Five months after seizing the writings of Nashville, Tennessee, Christian school shooter Audrey Hale, authorities continue to withhold the alleged manifesto, raising both legal and free speech issues centering on the public’s right to information.
“It looks like a violation of law and it is problematic on many levels, including some important First Amendment concerns,” Deborah Fisher, executive director of the Tennessee Coalition for Open Government, told the Epoch Times.
In the shooting, Ms. Hale, a female-to-male transgender who chose to identify as a man, killed three 9-year-old children and three adults who worked at the Covenant School on the morning of March 27. Officers shot and killed Hale, a former student at the school, minutes after Covenant officials called 911.
In the subsequent search of Ms. Hale’s vehicle and home the Metro Nashville Police Department (MNPD) claim to have discovered voluminous writings, including diaries and drawings. In a statement, the MNPD said that Hale “documented, in journals, her planning over a period of months to commit mass murder at The Covenant School.”
Ms. Hale had inferred in an Instagram message to a friend just before the shooting that she had left the material intentionally to reveal her motive in the killings, writing, “One day this will make more sense. I’ve left more than enough evidence behind.”
Police seized the materials, which included seven journals found under her bed, eleven home videos discovered under the family’s basement stairs, along with two more journals and a suicide note left in her desk, according to a search warrant released by the MNPD.
In past mass shootings where the perpetrator has been caught or killed, the government has typically released writings and related evidence within two or three days of the incident. However, contents of the seized Nashville shooter’s writings have not been released to the public, even in redacted form.
Authorities appear to be withholding the documents by attempting to establish a new precedent as to what constitutes an active investigation, according to a legal expert.
“The city is making the case that they have the right to withhold the information by claiming that it is part of an ongoing investigation, while at the same time telling the public no one else is involved, the shooter acted alone, and they have no plans of charging anyone else related to the crime,” said Ms. Fisher.
“None of it makes sense.”
The Tennessee Public Records Act, passed in 1957, was legislation intended to be a guarantee that the people had access to public records of government bodies at all levels in Tennessee in a “timely manner,” according to the Municipal Technical Advisory Service Institute for Public Service.
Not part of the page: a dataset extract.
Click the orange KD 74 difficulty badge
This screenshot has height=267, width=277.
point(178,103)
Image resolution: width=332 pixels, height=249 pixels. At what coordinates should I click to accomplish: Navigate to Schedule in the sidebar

In the weeks following the tragedy, officials assured the media that the writings would be handed over, with law enforcement appearing to acknowledge an obligation to turn over evidence related to the case. In April the MNPD told the Epoch Times that they were “in the process of going through the writings” and “that they can and will be released publicly.”
However, in May MNPD officials appeared to reverse course after parents and Nashville community members protested allowing the public to gain access to the documents, citing the Tennessee Crime Victims’ Bill of Rights and the Tennessee Constitution which provides “the right to be free from harassment, intimidation, and abuse throughout the criminal justice system.” The MNPD subsequently made the legal argument that it is within their rights to withhold the shooter’s writings, claiming that the investigation was still ongoing.
In the ensuing months, conspiracies swirled over the contents of the writings while demands for transparency grew louder among both the media and public officials.
On Aug. 2, GOP presidential candidate Vivek Ramaswamy called for the release of the shooter’s writings while standing in front of Davidson County Courthouse in Nashville. Mr. Ramaswamy described the government position as “stonewalled silence” before telling reporters that he believed the shooter’s sexuality as a transgender played a role in the documents being kept out of public view.
“It still remains my feeling that if this had not been a transgender shooter, if this had been a shooter of any kind … we would have stuck to the long-standing practice in our country of being transparent within 48 hours,” he said.
“Regardless of what the actual facts are, we, the people deserve to at least know them to reckon with them.”
“I do believe they’re hiding this manifesto,” he added.
Earlier this year 66 members of the Tennessee House Republican Caucus signed a letter sent to MNPD Police Chief John Drake calling for “the release of the perpetrator’s writings as well as relevant medical records and toxicology reports.”
Neither the FBI or the MNPD have expressed any indication of a timeline when Ms. Hale’s manifesto will be made available to the public. The Epoch Times has made multiple requests for comment but has been told that the authorities who could speak on the subject were unavailable.
Further delays in releasing the writings will only serve to erode the First Amendment, along with the public trust, according to Ms. Fisher, who is also director of the John Seigenthaler Chair of Excellence in First Amendment Studies at Middle Tennessee State University.
“If releasing the information was going to hurt an investigation or potential prosecution, no one wants that, but it is vital that a free press remain independent and able to independently look at these documents,” said Ms. Fisher.
“The more they keep confidential and the longer information is withheld, the more it appears that they are hiding something and in that vacuum people come up with all kinds of theories,” she added.
“This evidence can’t be held indefinitely. The truth is too important, whatever that truth may be.”